Staging of mass-forming intrahepatic cholangiocarcinoma is performed using contrast-enhanced MRI or CT. The extent and number of tumor nodules, associated portal vein narrowing or occlusion, and the presence of lymph node and distant metastasis are important determinants of survival after surgery.
Extrahepatic cholangiocarcinoma is more challenging and may require more than one imaging modality for staging. Extrahepatic tumors are classified according to their anatomical location into perihilar (Klatskin) and distal tumors. Perihilar cholangiocarcinoma is typically located in the extrahepatic duct proximal to the insertion of the cystic duct. Distal tumors arise anywhere from below the confluence of the cystic duct with the common bile duct to the ampulla of Vater. In this chapter, we focus on the staging and preoperative evaluation of extrahepatic cholangiocarcinoma.
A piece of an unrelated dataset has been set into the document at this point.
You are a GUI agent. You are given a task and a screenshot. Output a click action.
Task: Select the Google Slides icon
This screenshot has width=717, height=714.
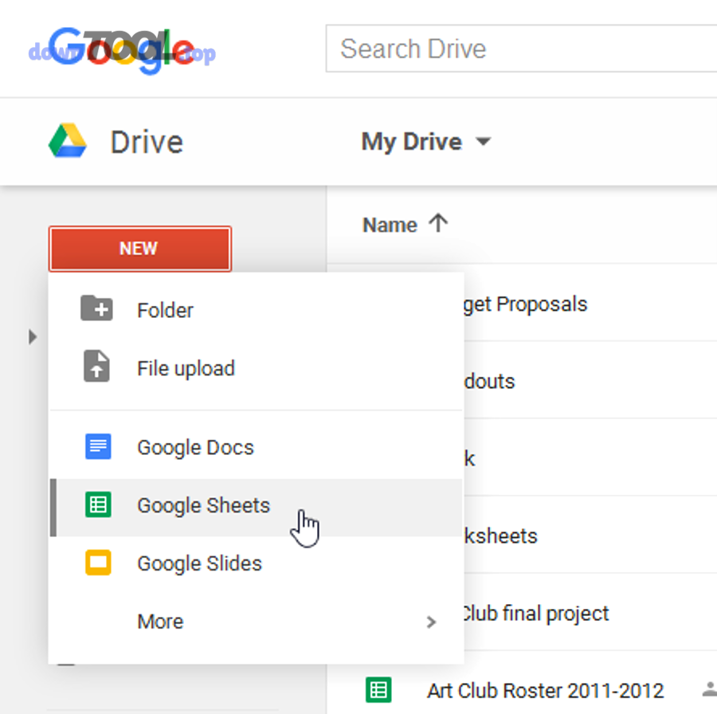[98, 563]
Perihilar extrahepatic cholangiocarcinoma
The preoperative evaluation of perihilar cholangiocarcinoma must address four critical determinants of resectability:
Extent of tumor within the biliary tree,
Vascular invasion,
Hepatic lobar atrophy, and
Metastatic disease
In the absence of metastatic disease, the location and extent of tumor spread along the bile ducts will determine whether it can be completely excised.